Çocuklarımızın kendine güven ile birlikte teşebbüs gücü olmalıdır. Bu manada onlara yardımcı olmak aynı zamanda insan olmanın da gereğidir. Öncelikle çocuklarımızı oldukları gibi kabul etmeli öylece sevmeliyiz. Yapıp ettiklerini mutlaka görmeli teşvik etmeli, övgülerimizi esirgememeliyiz. Çocukların yaşları ilerledikçe hayattaki zorluklarla, engellerle, üzüntülerle karşılaşmaya başlarlar. İşte tam burada onların öz güvenlerini besleyen tutum ve tavırlarla destek olmalıyız. İlgi, beceri ve merakları istikametinde oluşturacağımız faaliyetlerle yeteneklerinin gelişmesine yardımcı olmalıyız. Cesaretlendirici, kendine olan güvenini arttıran söylemler geliştirmeli bunları da bütün samimiyetimizle dile getirmeliyiz. Yasak savma kabilinden, kurulan cümleler inanın çocuğun dikkatinden kaçmayacaktır ve bir işe de yaramayacaktır.
Hz. Üstadımız, “Güzel gören güzel düşünür, güzel düşünen hayattan lezzet alır” derken bakış açısına da dikkati çekmektedir. Güzel düşünmek için önce güzel görmek gerekli. Manayı muhalifi, kötü görürsen kötü düşünürsündür. Özellikle çocuklara öfkelenildiğinde anneler babaların, babalar da annelerin çocuğa karşı kurduğu cümlelere, sarf ettiği kelimelere dikkat etsin. Kısa kısa tarih tarih not alınsın. Bir ay sonra kaç defa “beceriksiz”, aptal, “geri zekâlı”, “sen yapamazsın demedim mi?” kıracaksın, dökeceksin, dağıtacaksın, oynama, yapma, etme, bozma vb. çocuğa set koyan, kelimelerin sarf edildiğini gördüğünüzde hayretler içinde kalacaksınız. Sadece ailedeki iki kişinin bile bir ayda onlarca kez çocuğun cesaretine balta vuran öz güvenini zedeleyen yaklaşımları söz konusudur. Bir ayla sınırlı kalsa bir derece kabul edilebilir diyebiliriz, ama bu sürekli devam ettiğine göre öz güvenini yitirmiş çocukların nasıl türediğini artık herkes görebilir. Çocuklar bozmuyor, dağıtmıyor, kırmıyor, maksadı zarar vermek değil ki. Sadece merak ediyorlar tanımaya anlamaya çalışıyorlar. Bunun için sizin istemediğiniz işleri yapıyorlar. Bir çocuk çekici eline almış oyuncağını kırıyorsa ona yardım edin, birlikte kırın.
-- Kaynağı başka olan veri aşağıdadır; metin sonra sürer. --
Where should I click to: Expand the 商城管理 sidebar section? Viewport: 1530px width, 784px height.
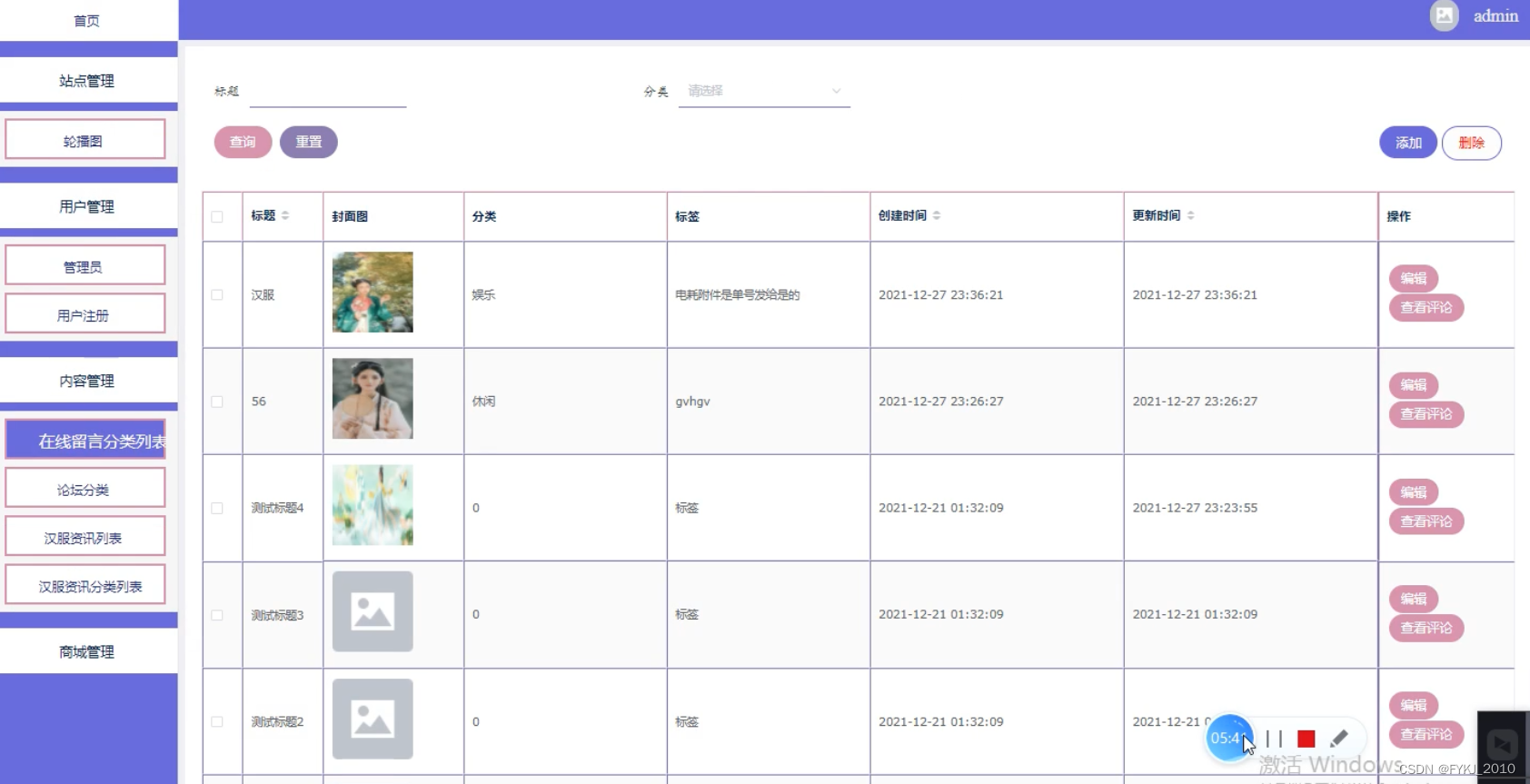[87, 651]
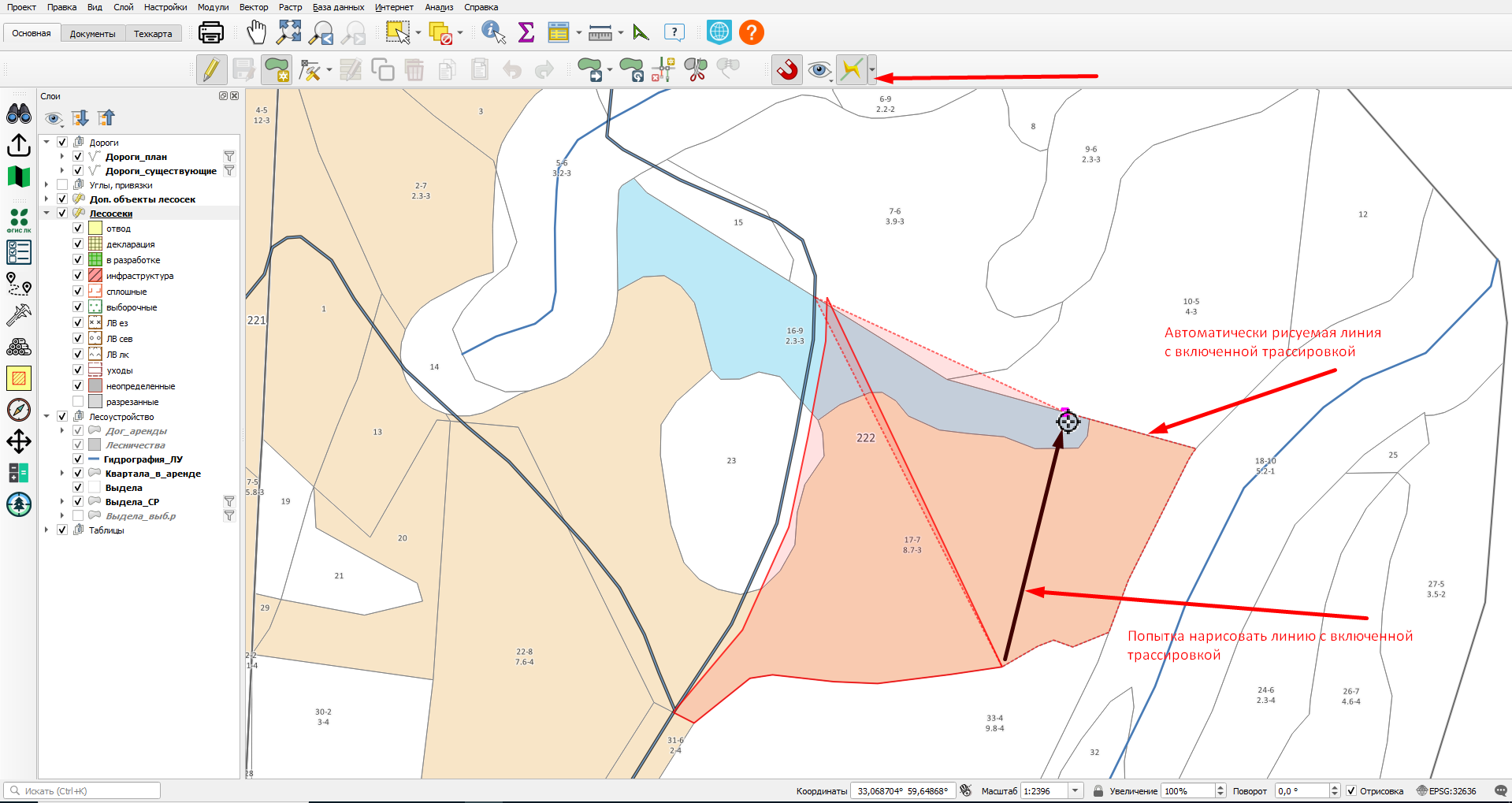Uncheck the Гидрография_ЛУ layer checkbox
The height and width of the screenshot is (803, 1512).
click(78, 459)
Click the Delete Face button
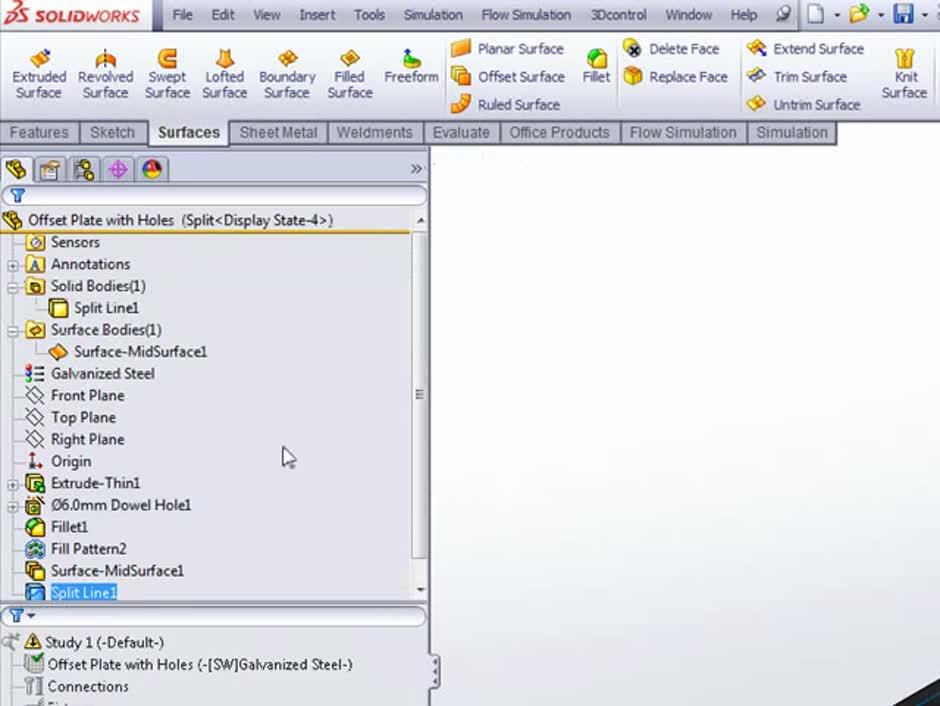The height and width of the screenshot is (706, 940). (672, 48)
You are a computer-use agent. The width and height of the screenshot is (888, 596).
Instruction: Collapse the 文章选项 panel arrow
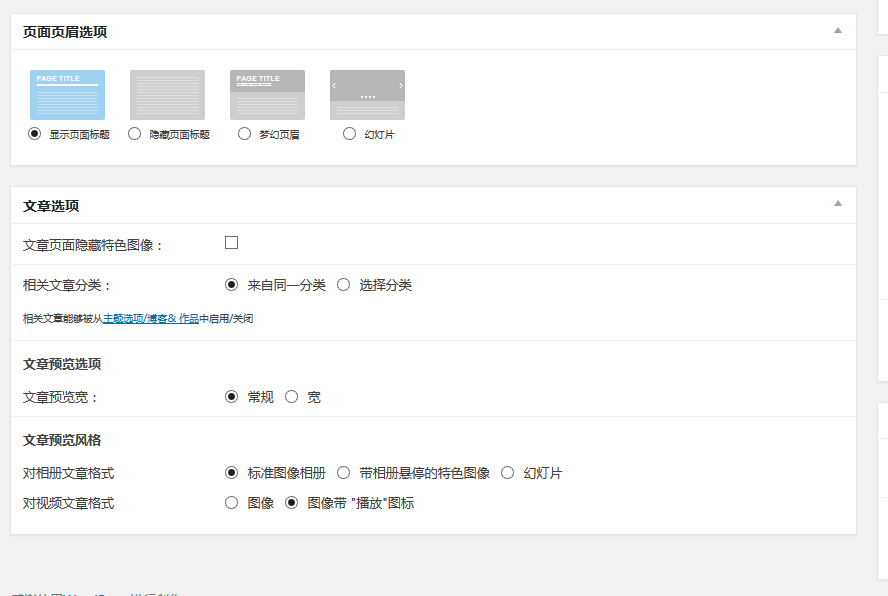[x=838, y=204]
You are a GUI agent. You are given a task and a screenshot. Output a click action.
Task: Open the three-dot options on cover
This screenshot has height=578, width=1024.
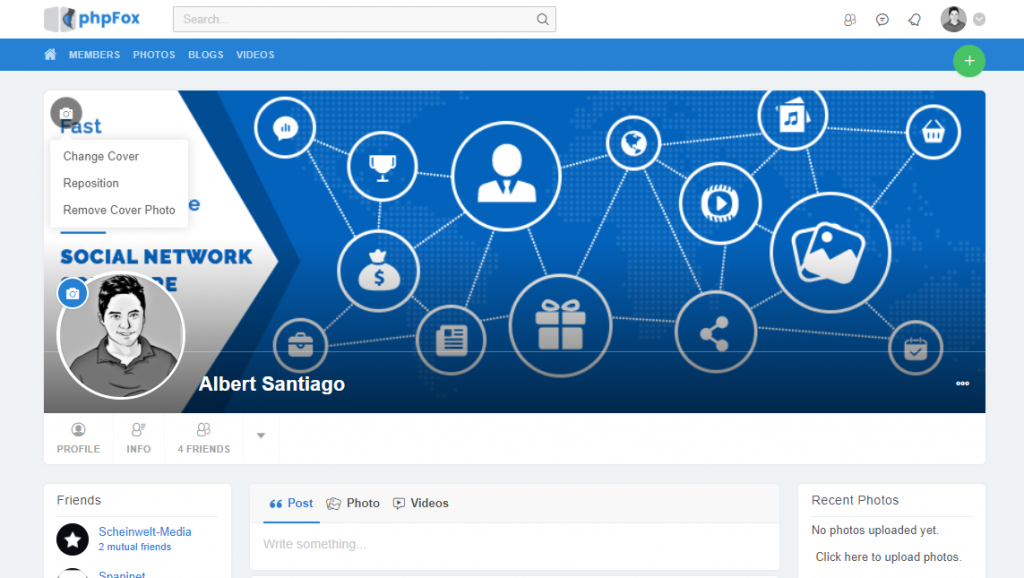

Bu kadar kesin söylüyorum. Bir çocuk duvarları yazmaya başlamışsa kalem kâğıt vakti gelmiş demektir. Renkli renkli kuru boyalar, defterler alıp kendini ifade etmesine fırsat verilmelidir. Çakmakla, kibritle oynamayı seven çocuğu kırlara çıkarıp çoban ateşi yaktırmanızın vakti gelmiş demektir. Çocuğun oynadığı ateşle çıkan yangın haberlerini mutlaka sizler duymuşsunuzdur. Eğer merakı giderilse idi, uygun bir yerde ateş yakmasına fırsat verilseydi, evde ateşle oynamanın tehlikeleri anlatılsaydı o yangın çıkar mıydı sizce?
Anne baba olmak çocuğu anlamakla başlar. Doğru anladığımızda doğru nesiller yetiştirmek için ilk doğru adımı da atmış olacağız. Öz güvenini kaybetmiş çocuk geleceğini kaybetmiştir. Kaybedilen her çocuk insanlığın kaybıdır. Hayatta kaybetmek için değil kazanmak için varız. Ahiretimizi de, çocuklarımızı da.